▶ _YOUR OBJECTIVE_: Edit the material below, changing "Locate an element on the screen" to "Find an element on the display" and leaving everything else the same.

* start RECORDS FOR THE EXERCISE *

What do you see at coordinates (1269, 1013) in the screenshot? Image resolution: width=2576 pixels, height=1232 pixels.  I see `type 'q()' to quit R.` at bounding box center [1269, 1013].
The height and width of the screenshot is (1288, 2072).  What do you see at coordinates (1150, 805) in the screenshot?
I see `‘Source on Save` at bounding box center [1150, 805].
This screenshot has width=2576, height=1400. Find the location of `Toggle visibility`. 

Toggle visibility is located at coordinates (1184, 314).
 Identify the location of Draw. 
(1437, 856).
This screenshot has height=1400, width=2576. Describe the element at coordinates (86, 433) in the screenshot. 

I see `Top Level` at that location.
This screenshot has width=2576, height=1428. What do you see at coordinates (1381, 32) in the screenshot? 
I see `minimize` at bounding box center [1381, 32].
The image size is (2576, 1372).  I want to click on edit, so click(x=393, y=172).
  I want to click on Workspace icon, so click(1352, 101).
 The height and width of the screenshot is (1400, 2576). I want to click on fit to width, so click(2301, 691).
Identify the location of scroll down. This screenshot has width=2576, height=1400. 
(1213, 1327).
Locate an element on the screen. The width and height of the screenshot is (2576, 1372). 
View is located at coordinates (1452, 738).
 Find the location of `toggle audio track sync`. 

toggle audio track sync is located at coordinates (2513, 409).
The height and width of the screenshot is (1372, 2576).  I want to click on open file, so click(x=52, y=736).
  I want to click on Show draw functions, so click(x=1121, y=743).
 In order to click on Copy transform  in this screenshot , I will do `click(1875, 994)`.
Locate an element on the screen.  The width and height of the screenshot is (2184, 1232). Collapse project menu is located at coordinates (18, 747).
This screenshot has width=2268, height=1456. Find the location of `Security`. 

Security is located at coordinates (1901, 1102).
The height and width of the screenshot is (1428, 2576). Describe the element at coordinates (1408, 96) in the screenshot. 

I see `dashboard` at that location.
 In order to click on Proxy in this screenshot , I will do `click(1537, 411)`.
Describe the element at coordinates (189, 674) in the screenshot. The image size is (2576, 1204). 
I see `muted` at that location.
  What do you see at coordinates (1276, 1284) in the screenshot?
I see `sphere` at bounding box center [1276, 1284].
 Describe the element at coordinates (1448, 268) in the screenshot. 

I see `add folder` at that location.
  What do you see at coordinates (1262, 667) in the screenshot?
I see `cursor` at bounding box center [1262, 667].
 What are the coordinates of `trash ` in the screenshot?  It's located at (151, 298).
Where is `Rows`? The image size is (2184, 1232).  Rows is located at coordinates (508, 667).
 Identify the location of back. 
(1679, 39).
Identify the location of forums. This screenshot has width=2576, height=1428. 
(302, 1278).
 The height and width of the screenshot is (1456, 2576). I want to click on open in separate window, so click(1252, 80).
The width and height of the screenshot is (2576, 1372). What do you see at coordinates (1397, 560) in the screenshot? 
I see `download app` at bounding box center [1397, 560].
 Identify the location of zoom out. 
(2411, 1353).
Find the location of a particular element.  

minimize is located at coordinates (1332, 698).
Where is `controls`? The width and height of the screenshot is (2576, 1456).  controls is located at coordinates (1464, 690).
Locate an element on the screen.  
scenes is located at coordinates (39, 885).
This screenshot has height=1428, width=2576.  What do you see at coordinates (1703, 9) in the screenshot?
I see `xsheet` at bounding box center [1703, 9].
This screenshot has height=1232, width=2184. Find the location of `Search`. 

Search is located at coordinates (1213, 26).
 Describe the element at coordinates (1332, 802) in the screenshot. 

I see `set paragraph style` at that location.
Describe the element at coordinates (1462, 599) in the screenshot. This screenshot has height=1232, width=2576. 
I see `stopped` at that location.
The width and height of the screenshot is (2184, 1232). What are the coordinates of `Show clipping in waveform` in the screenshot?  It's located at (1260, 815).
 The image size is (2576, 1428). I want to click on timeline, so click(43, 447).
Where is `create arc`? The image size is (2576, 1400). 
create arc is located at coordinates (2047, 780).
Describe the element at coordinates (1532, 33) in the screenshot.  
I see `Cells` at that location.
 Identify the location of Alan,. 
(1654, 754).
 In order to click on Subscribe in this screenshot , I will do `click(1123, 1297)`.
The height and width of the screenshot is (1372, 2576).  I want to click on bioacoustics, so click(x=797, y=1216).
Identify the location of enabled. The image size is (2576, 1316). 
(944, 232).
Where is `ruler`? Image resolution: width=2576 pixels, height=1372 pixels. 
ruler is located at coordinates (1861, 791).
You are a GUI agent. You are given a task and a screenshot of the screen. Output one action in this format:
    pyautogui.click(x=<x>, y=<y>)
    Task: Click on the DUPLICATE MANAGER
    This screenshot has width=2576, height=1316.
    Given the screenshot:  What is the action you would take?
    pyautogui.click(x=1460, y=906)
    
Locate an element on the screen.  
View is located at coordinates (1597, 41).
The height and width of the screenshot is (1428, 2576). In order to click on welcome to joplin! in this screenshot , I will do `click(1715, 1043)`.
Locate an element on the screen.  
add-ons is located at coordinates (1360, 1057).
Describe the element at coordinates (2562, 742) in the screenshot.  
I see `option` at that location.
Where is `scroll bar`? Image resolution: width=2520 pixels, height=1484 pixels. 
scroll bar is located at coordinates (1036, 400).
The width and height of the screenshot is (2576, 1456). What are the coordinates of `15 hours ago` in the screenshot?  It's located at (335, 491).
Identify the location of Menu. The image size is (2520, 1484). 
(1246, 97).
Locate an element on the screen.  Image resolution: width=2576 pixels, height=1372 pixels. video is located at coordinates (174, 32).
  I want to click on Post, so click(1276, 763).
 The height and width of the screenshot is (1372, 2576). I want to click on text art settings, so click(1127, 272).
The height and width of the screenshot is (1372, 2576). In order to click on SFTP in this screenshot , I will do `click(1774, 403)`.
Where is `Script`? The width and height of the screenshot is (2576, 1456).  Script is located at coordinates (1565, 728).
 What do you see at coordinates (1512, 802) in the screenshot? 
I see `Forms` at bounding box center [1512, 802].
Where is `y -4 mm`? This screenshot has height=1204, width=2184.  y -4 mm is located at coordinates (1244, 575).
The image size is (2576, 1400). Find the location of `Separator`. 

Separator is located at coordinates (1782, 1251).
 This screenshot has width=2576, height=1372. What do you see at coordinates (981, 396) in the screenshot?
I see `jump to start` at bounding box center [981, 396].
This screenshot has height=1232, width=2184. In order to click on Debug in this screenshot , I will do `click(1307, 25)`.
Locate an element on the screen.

* end RECORDS FOR THE EXERCISE *

▶ _CORRECT RESULT_:
What do you see at coordinates (1269, 1013) in the screenshot? Image resolution: width=2576 pixels, height=1232 pixels.  I see `type 'q()' to quit R.` at bounding box center [1269, 1013].
The height and width of the screenshot is (1288, 2072).  What do you see at coordinates (1150, 805) in the screenshot?
I see `‘Source on Save` at bounding box center [1150, 805].
This screenshot has width=2576, height=1400. Find the location of `Toggle visibility`. 

Toggle visibility is located at coordinates (1184, 314).
 Identify the location of Draw. 
(1437, 856).
This screenshot has height=1400, width=2576. Describe the element at coordinates (86, 433) in the screenshot. 

I see `Top Level` at that location.
This screenshot has width=2576, height=1428. What do you see at coordinates (1381, 32) in the screenshot? 
I see `minimize` at bounding box center [1381, 32].
The image size is (2576, 1372).  I want to click on edit, so click(x=393, y=172).
  I want to click on Workspace icon, so click(1352, 101).
 The height and width of the screenshot is (1400, 2576). I want to click on fit to width, so click(2301, 691).
Identify the location of scroll down. This screenshot has width=2576, height=1400. 
(1213, 1327).
Find an element on the display. The width and height of the screenshot is (2576, 1372). 
View is located at coordinates (1452, 738).
 Find the location of `toggle audio track sync`. 

toggle audio track sync is located at coordinates (2513, 409).
The height and width of the screenshot is (1372, 2576).  I want to click on open file, so click(x=52, y=736).
  I want to click on Show draw functions, so click(x=1121, y=743).
 In order to click on Copy transform  in this screenshot , I will do `click(1875, 994)`.
Find an element on the display.  The width and height of the screenshot is (2184, 1232). Collapse project menu is located at coordinates (18, 747).
This screenshot has width=2268, height=1456. Find the location of `Security`. 

Security is located at coordinates (1901, 1102).
The height and width of the screenshot is (1428, 2576). Describe the element at coordinates (1408, 96) in the screenshot. 

I see `dashboard` at that location.
 In order to click on Proxy in this screenshot , I will do `click(1537, 411)`.
Describe the element at coordinates (189, 674) in the screenshot. The image size is (2576, 1204). 
I see `muted` at that location.
  What do you see at coordinates (1276, 1284) in the screenshot?
I see `sphere` at bounding box center [1276, 1284].
 Describe the element at coordinates (1448, 268) in the screenshot. 

I see `add folder` at that location.
  What do you see at coordinates (1262, 667) in the screenshot?
I see `cursor` at bounding box center [1262, 667].
 What are the coordinates of `trash ` in the screenshot?  It's located at (151, 298).
Where is `Rows`? The image size is (2184, 1232).  Rows is located at coordinates (508, 667).
 Identify the location of back. 
(1679, 39).
Identify the location of forums. This screenshot has width=2576, height=1428. 
(302, 1278).
 The height and width of the screenshot is (1456, 2576). I want to click on open in separate window, so click(1252, 80).
The width and height of the screenshot is (2576, 1372). What do you see at coordinates (1397, 560) in the screenshot? 
I see `download app` at bounding box center [1397, 560].
 Identify the location of zoom out. 
(2411, 1353).
Find the location of a particular element.  

minimize is located at coordinates (1332, 698).
Where is `controls`? The width and height of the screenshot is (2576, 1456).  controls is located at coordinates (1464, 690).
Find an element on the display.  
scenes is located at coordinates (39, 885).
This screenshot has height=1428, width=2576.  What do you see at coordinates (1703, 9) in the screenshot?
I see `xsheet` at bounding box center [1703, 9].
This screenshot has height=1232, width=2184. Find the location of `Search`. 

Search is located at coordinates (1213, 26).
 Describe the element at coordinates (1332, 802) in the screenshot. 

I see `set paragraph style` at that location.
Describe the element at coordinates (1462, 599) in the screenshot. This screenshot has height=1232, width=2576. 
I see `stopped` at that location.
The width and height of the screenshot is (2184, 1232). What are the coordinates of `Show clipping in waveform` in the screenshot?  It's located at (1260, 815).
 The image size is (2576, 1428). I want to click on timeline, so click(43, 447).
Where is `create arc`? The image size is (2576, 1400). 
create arc is located at coordinates (2047, 780).
Describe the element at coordinates (1532, 33) in the screenshot.  
I see `Cells` at that location.
 Identify the location of Alan,. 
(1654, 754).
 In order to click on Subscribe in this screenshot , I will do `click(1123, 1297)`.
The height and width of the screenshot is (1372, 2576).  I want to click on bioacoustics, so click(x=797, y=1216).
Identify the location of enabled. The image size is (2576, 1316). 
(944, 232).
Where is `ruler`? Image resolution: width=2576 pixels, height=1372 pixels. 
ruler is located at coordinates (1861, 791).
You are a GUI agent. You are given a task and a screenshot of the screen. Output one action in this format:
    pyautogui.click(x=<x>, y=<y>)
    Task: Click on the DUPLICATE MANAGER
    This screenshot has width=2576, height=1316.
    Given the screenshot:  What is the action you would take?
    pyautogui.click(x=1460, y=906)
    
Find an element on the display.  
View is located at coordinates (1597, 41).
The height and width of the screenshot is (1428, 2576). In order to click on welcome to joplin! in this screenshot , I will do `click(1715, 1043)`.
Find an element on the display.  
add-ons is located at coordinates (1360, 1057).
Describe the element at coordinates (2562, 742) in the screenshot.  
I see `option` at that location.
Where is `scroll bar`? Image resolution: width=2520 pixels, height=1484 pixels. 
scroll bar is located at coordinates (1036, 400).
The width and height of the screenshot is (2576, 1456). What are the coordinates of `15 hours ago` in the screenshot?  It's located at (335, 491).
Identify the location of Menu. The image size is (2520, 1484). 
(1246, 97).
Find an element on the display.  Image resolution: width=2576 pixels, height=1372 pixels. video is located at coordinates (174, 32).
  I want to click on Post, so click(1276, 763).
 The height and width of the screenshot is (1372, 2576). I want to click on text art settings, so click(1127, 272).
The height and width of the screenshot is (1372, 2576). In order to click on SFTP in this screenshot , I will do `click(1774, 403)`.
Where is `Script`? The width and height of the screenshot is (2576, 1456).  Script is located at coordinates (1565, 728).
 What do you see at coordinates (1512, 802) in the screenshot? 
I see `Forms` at bounding box center [1512, 802].
Where is `y -4 mm`? This screenshot has height=1204, width=2184.  y -4 mm is located at coordinates (1244, 575).
The image size is (2576, 1400). Find the location of `Separator`. 

Separator is located at coordinates (1782, 1251).
 This screenshot has width=2576, height=1372. What do you see at coordinates (981, 396) in the screenshot?
I see `jump to start` at bounding box center [981, 396].
This screenshot has height=1232, width=2184. In order to click on Debug in this screenshot , I will do `click(1307, 25)`.
Find an element on the display.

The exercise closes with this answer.